Page excerpt →

It’s as if I’ve discovered a new view of the world, and can now wander about, attributing attitude to all of the colors in my home. Me tomorrow morning: “This antique gold with a hint of green evokes a bitter, fading houseplant which rejects the window you have chosen in your new apartment. It will NOT forgive you. This flat was a mistake. Available in 25 ml or 10 ml travel size.”
Two fountain pen inks I take the greatest pleasure in writing with are from Herbin. They flow well, are well saturated with color, never feather on my preferred papers, flow smoothly, and don’t clog my pens.
The colors I use regularly and love from Herbin: Poussiére de Lune(moondust, a rich violet); Vert Empire (a faded, velvety green); Rouge Grenat (a deep, pomegranate red); Corail des Tropiques (coral orange-pink, closer to Rouille D’Ancre than the color chart suggests; pleasantly legible, and as cheerful as a Caribbean beach vacation — now I’m really thinking this way); Emeraude de Chivor (turquoise-to-teal with bright red and metallic gold particles, which are only visible on less absorbent papers); and a new, tiny bottle of Bleu Myosotis (go read the description for that one!).

What you have to do →
Write the next part of the piece on Herbin fountain pen inks, picking up after its last sentence.

Source excerpt →

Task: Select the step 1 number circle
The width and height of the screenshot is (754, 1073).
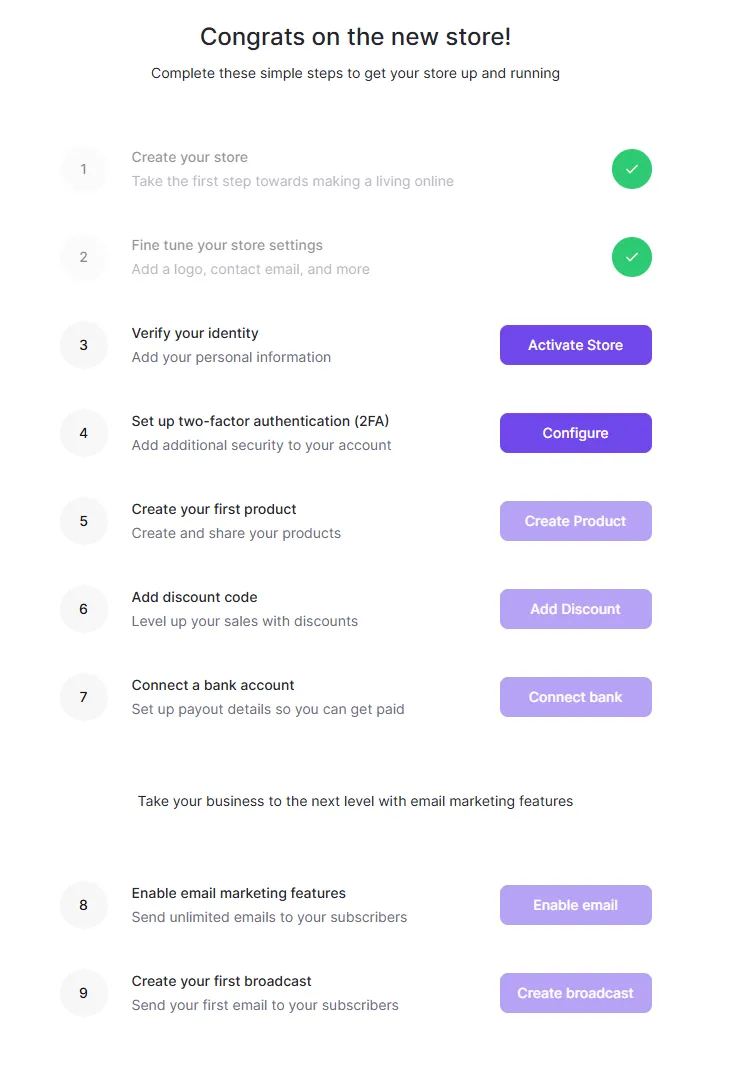Action: (83, 169)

Reply →
I also have a bottle of Herbin’s white calligraphy ink, which I use in a special pen on black paper, because: me. It offers good contrast, and handles well.
I’ve seen all the other fountain pen fanatic blogs, and I know I’m supposed to create a brilliant work of art with a watercolor brush AND write at least two major journal spreads in each of the colors I chose, plus provide a written specification of every tool in the room while I created it, describe what I had for lunch, and a provide an original recipe for that. Also, I must ensure that each color has its own separate blog entry. However, this just isn’t the day/week for that.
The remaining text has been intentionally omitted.